*GIVEN INSTRUCTION*
Reproduce each of the following items verbatim, keeping every line as it appears.

*AVAILABLE RECORDS*
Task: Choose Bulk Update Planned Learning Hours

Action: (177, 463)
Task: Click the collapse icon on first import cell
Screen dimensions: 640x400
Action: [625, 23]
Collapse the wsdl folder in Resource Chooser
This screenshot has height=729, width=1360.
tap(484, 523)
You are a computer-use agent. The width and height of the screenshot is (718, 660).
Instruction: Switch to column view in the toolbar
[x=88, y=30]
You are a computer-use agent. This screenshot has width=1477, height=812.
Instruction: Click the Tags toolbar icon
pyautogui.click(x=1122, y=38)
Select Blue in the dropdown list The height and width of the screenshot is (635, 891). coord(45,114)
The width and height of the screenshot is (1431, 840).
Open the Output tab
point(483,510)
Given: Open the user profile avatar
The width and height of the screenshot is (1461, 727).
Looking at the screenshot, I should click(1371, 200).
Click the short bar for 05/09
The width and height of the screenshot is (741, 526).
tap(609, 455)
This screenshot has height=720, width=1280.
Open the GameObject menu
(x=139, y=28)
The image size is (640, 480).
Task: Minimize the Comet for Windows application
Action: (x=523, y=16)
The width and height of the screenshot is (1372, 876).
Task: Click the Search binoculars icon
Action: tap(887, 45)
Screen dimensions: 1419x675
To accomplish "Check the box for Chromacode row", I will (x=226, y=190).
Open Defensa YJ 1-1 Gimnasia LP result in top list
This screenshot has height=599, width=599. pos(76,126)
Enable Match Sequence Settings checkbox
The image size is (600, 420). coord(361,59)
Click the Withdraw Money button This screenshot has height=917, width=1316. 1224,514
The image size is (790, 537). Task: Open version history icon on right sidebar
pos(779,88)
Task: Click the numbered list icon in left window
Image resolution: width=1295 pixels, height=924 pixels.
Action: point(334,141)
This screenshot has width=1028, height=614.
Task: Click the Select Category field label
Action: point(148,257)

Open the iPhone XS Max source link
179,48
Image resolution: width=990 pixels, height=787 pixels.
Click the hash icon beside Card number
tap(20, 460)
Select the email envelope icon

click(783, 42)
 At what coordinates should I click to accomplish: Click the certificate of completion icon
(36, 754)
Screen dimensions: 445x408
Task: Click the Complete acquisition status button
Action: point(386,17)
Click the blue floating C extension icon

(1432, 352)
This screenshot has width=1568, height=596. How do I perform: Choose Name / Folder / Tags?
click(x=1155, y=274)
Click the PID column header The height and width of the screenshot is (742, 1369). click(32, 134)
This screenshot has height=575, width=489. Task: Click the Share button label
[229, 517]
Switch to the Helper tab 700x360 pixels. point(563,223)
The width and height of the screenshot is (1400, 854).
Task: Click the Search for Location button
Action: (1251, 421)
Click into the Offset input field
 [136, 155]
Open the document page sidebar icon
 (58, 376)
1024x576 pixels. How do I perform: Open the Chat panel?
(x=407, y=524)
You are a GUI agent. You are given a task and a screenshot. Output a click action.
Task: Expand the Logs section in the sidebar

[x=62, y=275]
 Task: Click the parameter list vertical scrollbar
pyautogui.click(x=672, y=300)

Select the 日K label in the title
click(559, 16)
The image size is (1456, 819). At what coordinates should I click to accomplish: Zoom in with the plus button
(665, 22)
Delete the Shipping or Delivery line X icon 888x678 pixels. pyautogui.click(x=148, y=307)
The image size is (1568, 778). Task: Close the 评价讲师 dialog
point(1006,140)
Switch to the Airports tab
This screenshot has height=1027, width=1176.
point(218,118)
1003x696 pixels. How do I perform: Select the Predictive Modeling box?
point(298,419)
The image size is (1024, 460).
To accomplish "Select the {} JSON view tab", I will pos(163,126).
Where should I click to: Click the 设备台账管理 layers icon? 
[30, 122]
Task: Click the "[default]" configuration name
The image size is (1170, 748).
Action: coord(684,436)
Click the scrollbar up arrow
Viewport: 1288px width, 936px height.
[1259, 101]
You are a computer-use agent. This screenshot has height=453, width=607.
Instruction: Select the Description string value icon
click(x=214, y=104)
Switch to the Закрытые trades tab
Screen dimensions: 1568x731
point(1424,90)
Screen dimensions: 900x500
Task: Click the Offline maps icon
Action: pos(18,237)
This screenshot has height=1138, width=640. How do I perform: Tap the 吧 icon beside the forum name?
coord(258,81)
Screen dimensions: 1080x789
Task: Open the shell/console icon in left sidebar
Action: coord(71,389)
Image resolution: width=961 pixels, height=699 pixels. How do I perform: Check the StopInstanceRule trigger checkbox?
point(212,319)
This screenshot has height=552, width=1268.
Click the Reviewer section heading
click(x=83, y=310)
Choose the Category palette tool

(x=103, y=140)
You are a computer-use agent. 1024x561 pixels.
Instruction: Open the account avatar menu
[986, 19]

*OUTPUT FOR THIS EXERCISE*
Task: Choose Bulk Update Planned Learning Hours

Action: (177, 463)
Task: Click the collapse icon on first import cell
Screen dimensions: 640x400
Action: [625, 23]
Collapse the wsdl folder in Resource Chooser
This screenshot has height=729, width=1360.
tap(484, 523)
You are a computer-use agent. The width and height of the screenshot is (718, 660).
Instruction: Switch to column view in the toolbar
[x=88, y=30]
You are a computer-use agent. This screenshot has width=1477, height=812.
Instruction: Click the Tags toolbar icon
pyautogui.click(x=1122, y=38)
Select Blue in the dropdown list The height and width of the screenshot is (635, 891). coord(45,114)
The width and height of the screenshot is (1431, 840).
Open the Output tab
point(483,510)
Given: Open the user profile avatar
The width and height of the screenshot is (1461, 727).
Looking at the screenshot, I should click(1371, 200).
Click the short bar for 05/09
The width and height of the screenshot is (741, 526).
tap(609, 455)
This screenshot has height=720, width=1280.
Open the GameObject menu
(x=139, y=28)
The image size is (640, 480).
Task: Minimize the Comet for Windows application
Action: (x=523, y=16)
The width and height of the screenshot is (1372, 876).
Task: Click the Search binoculars icon
Action: tap(887, 45)
Screen dimensions: 1419x675
To accomplish "Check the box for Chromacode row", I will (x=226, y=190).
Open Defensa YJ 1-1 Gimnasia LP result in top list
This screenshot has height=599, width=599. pos(76,126)
Enable Match Sequence Settings checkbox
The image size is (600, 420). coord(361,59)
Click the Withdraw Money button This screenshot has height=917, width=1316. 1224,514
The image size is (790, 537). Task: Open version history icon on right sidebar
pos(779,88)
Task: Click the numbered list icon in left window
Image resolution: width=1295 pixels, height=924 pixels.
Action: point(334,141)
This screenshot has width=1028, height=614.
Task: Click the Select Category field label
Action: point(148,257)

Open the iPhone XS Max source link
179,48
Image resolution: width=990 pixels, height=787 pixels.
Click the hash icon beside Card number
tap(20, 460)
Select the email envelope icon

click(783, 42)
 At what coordinates should I click to accomplish: Click the certificate of completion icon
(36, 754)
Screen dimensions: 445x408
Task: Click the Complete acquisition status button
Action: point(386,17)
Click the blue floating C extension icon

(1432, 352)
This screenshot has width=1568, height=596. How do I perform: Choose Name / Folder / Tags?
click(x=1155, y=274)
Click the PID column header The height and width of the screenshot is (742, 1369). click(32, 134)
This screenshot has height=575, width=489. Task: Click the Share button label
[229, 517]
Switch to the Helper tab 700x360 pixels. point(563,223)
The width and height of the screenshot is (1400, 854).
Task: Click the Search for Location button
Action: (1251, 421)
Click into the Offset input field
 [136, 155]
Open the document page sidebar icon
 (58, 376)
1024x576 pixels. How do I perform: Open the Chat panel?
(x=407, y=524)
You are a GUI agent. You are given a task and a screenshot. Output a click action.
Task: Expand the Logs section in the sidebar

[x=62, y=275]
 Task: Click the parameter list vertical scrollbar
pyautogui.click(x=672, y=300)

Select the 日K label in the title
click(559, 16)
The image size is (1456, 819). At what coordinates should I click to accomplish: Zoom in with the plus button
(665, 22)
Delete the Shipping or Delivery line X icon 888x678 pixels. pyautogui.click(x=148, y=307)
The image size is (1568, 778). Task: Close the 评价讲师 dialog
point(1006,140)
Switch to the Airports tab
This screenshot has height=1027, width=1176.
point(218,118)
1003x696 pixels. How do I perform: Select the Predictive Modeling box?
point(298,419)
The image size is (1024, 460).
To accomplish "Select the {} JSON view tab", I will pos(163,126).
Where should I click to: Click the 设备台账管理 layers icon? 
[30, 122]
Task: Click the "[default]" configuration name
The image size is (1170, 748).
Action: coord(684,436)
Click the scrollbar up arrow
Viewport: 1288px width, 936px height.
[1259, 101]
You are a computer-use agent. This screenshot has height=453, width=607.
Instruction: Select the Description string value icon
click(x=214, y=104)
Switch to the Закрытые trades tab
Screen dimensions: 1568x731
point(1424,90)
Screen dimensions: 900x500
Task: Click the Offline maps icon
Action: pos(18,237)
This screenshot has height=1138, width=640. How do I perform: Tap the 吧 icon beside the forum name?
coord(258,81)
Screen dimensions: 1080x789
Task: Open the shell/console icon in left sidebar
Action: coord(71,389)
Image resolution: width=961 pixels, height=699 pixels. How do I perform: Check the StopInstanceRule trigger checkbox?
point(212,319)
This screenshot has height=552, width=1268.
Click the Reviewer section heading
click(x=83, y=310)
Choose the Category palette tool

(x=103, y=140)
You are a computer-use agent. 1024x561 pixels.
Instruction: Open the account avatar menu
[986, 19]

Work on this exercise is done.